3) Reguła zatwierdzona - napisana wspólnie przez Franciszka, kapitułę braci i przedstawicielami Kościoła, z kard. Hugolinem na czele w 1223 roku, zatwierdzona przez Honoriusza III bullą Solet Annuere w dniu 29.11.1223 r.

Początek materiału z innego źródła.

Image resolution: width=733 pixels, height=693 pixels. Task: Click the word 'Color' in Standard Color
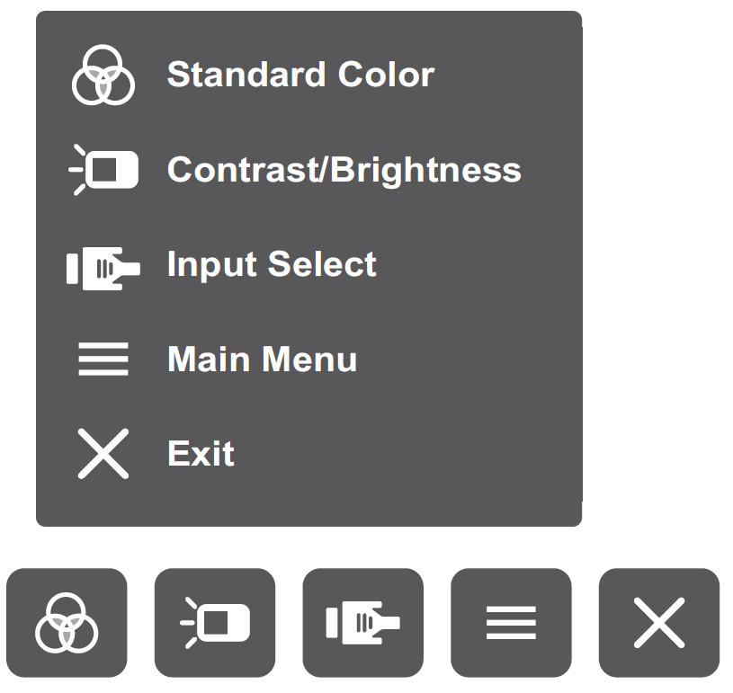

Franciszek nie był nieposłuszny. On po prostu nie chciał zakładać żadnego zakonu. Ot, doszło do niego to, że musi się nawrócić, odbudować Kościół Boży. Po jakimś czasie przyłączyli się do niego bracia, nic w tym dziwnego. Kiedy Franciszek zorientował się, że jego inicjatywa przerodziła się w zgromadzenie, a braci jest już 12-tu, pomyślał, że potrzeba akceptacji Stolicy Apostolskiej. Tylko tyle
[ Dodano: Pią 29 Sie, 2008 16:50 ]
Cytat:A ja myślałem, że Kościół to Chrystus
No to źle ks. myślał.
Lumen gentium napisał(a):Głową tego ciała jest Chrystus. On jest obrazem Boga niewidzialnego, w Nim stworzone zostało wszystko. On jest przede wszystkim i wszystko w Nim trwa. On jest głową ciała, którym jest Kościół.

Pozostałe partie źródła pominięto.